Call for papers
Annual Meeting of the Association of American Geographers, Los Angeles CA, April 9-13, 2013
Places of co-habitation, Spaces of imagination
Organisers: Mara Miele (School of Planning and Geography, Cardiff University, UK) and Henry Buller (Geography, College of Life and Environmental Sciences, University of Exeter, UK)
Session sponsored by ANGSG
Perhaps one of the most important contributions of animal studies and animal geographies is that they invite us to explore different ways of knowing and being in the world; ways that are determinedly less (or rather more-than) anthropocentric and humanist; ways that acknowledge and celebrate co-presence. Cary Wolfe challenges us to “rethink our taken-for-granted modes of human experience, including the normal perceptual models and affective states of Homo Sapiens” (2010), while Haraway asks: “What if work and play, and not just pity, open up when the possibility of mutual response, without names, is taken seriously as an everyday practice available to philosophy and to science?”(2008). Animal studies have already demonstrated their pertinence in offering an innovative terrain for such ‘opening up’ through, first, conceptual, second, political and, third, methodological innovation. Of the latter in particular, we might identify experimental ethno-ethological (Lestel et al. 2006) and trans-species methodologies (Franklin et al, 2007), symmetrical anthropologies (Kohler, 2012), the importance given to embodied performance and the shared sentience and agencies of cohabitation (Goode, 2007); methods that, in Despret’s words offer “the generosity of intelligence, polite ways of entering into relationships with non humans” (2005 p. 368). However, there is a fourth terrain of innovation; that of imagination. While this has been the privileged ground of cultural studies’ engagement with the animal, animal geography has been less immediately present here. Yet, we argue, like McHugh (2011) in her pursuit of a ‘narrative ethology’ that imagination, imaginary encounters, the imaginaries of co-habitation with non-human animals all “serve as spawning grounds for forms of species and social agency” (p. 19). How might the lived experience of co-habitation with animals generate new imagined forms that extend our range and understanding of shared spaces? How might co-habitation itself be imagined?
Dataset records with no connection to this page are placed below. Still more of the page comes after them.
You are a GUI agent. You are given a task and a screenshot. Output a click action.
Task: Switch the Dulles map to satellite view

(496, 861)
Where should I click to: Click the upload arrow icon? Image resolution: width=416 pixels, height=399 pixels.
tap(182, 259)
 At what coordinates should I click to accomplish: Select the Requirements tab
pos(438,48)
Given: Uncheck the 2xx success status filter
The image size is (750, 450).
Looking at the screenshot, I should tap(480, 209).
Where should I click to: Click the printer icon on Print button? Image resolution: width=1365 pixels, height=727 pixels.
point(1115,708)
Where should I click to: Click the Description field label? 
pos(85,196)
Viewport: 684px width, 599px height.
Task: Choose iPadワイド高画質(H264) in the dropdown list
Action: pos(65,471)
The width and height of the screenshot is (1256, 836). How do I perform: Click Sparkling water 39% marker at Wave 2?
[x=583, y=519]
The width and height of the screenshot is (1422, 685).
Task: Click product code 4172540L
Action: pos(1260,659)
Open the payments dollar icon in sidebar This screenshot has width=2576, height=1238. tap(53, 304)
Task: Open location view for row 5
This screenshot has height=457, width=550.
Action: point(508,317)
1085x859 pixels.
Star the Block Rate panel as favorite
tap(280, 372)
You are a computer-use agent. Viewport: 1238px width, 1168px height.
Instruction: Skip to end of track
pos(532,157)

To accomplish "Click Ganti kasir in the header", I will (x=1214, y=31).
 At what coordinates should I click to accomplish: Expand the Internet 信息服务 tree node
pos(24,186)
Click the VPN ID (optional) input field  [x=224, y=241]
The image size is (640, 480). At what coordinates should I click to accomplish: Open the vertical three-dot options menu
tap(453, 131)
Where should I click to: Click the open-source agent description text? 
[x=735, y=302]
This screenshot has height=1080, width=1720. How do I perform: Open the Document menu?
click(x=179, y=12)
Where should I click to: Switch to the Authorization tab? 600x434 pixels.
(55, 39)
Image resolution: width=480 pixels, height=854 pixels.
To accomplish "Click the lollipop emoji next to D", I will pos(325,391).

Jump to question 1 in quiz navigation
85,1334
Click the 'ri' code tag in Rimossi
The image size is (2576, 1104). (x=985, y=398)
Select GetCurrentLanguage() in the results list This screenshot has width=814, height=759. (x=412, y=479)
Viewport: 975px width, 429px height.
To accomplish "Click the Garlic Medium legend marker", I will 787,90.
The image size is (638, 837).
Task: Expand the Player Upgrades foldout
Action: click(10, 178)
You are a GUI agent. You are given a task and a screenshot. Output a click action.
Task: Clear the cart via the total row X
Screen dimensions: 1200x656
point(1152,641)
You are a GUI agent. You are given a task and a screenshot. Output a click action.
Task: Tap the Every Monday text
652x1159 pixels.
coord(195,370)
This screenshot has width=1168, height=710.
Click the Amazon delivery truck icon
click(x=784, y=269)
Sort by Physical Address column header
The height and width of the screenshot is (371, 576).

In 2009, The artist Kira O'Reilly undertook a durational performance, "Falling Asleep With a Pig" in which the she lived with a live pig called Delia for some days in a specially constructed sty. The work was commissioned for the show 'Interspecies' by The Arts Catalyst, and was shown at Cornerhouse Manchester and the A Foundation, London. As Kira describes it: ‘The duration of the work allows for Deliah and myself to enter into periods of sleep together, and for the positioning of us, two entirely similar mammals, to be considered in this most basic and fundamental of states [...]Soft, sleepy, warm, cosy, two bodies at their most basic. Dreams and touch, cold and warmth. The falling, watching as an eye feels the pull of sleep gravity and is unable to resist that tumble into sleep state, as my eye also makes that tumble. The pig eye of Deliah becomes altogether familiar from the strange and the other. There is continually a flickering between known and recognised, identifying with and non-recognition (2010: 35-41).
This session invites papers that take issue with the risky entanglements of human nonhuman lives in contemporary places of co-habitation, attending to the proliferation, the hybridity and the ambivalence of the spaces of human-nonhuman animals encounters. From the managed spaces of conservation areas, to new housing systems of farm animals that propose the substitution of human workers with robotic equipments or those that enable a ‘zoo’ experience at laying hens facilities to the urban consumers to the increasing presence of urban agriculture or animal hording in cities, from the explosion of the number of companion animals to the increasing number of stray dogs and feral cats in urban areas....the places of co-habitation are increasingly sites of tension and contestation but they also afford the possibility of experiencing the natural world as inside our homes and therefore challenge an easy separation of the ‘human’ from nature, the human animal from the non-human animal.
Please send an abstract (max 250 words) of your paper and expressions of interest to Mara Miele ([log in to unmask]) or Henry Buller ([log in to unmask])
We’d be very grateful if you could submit abstracts to us by 1st October 2012.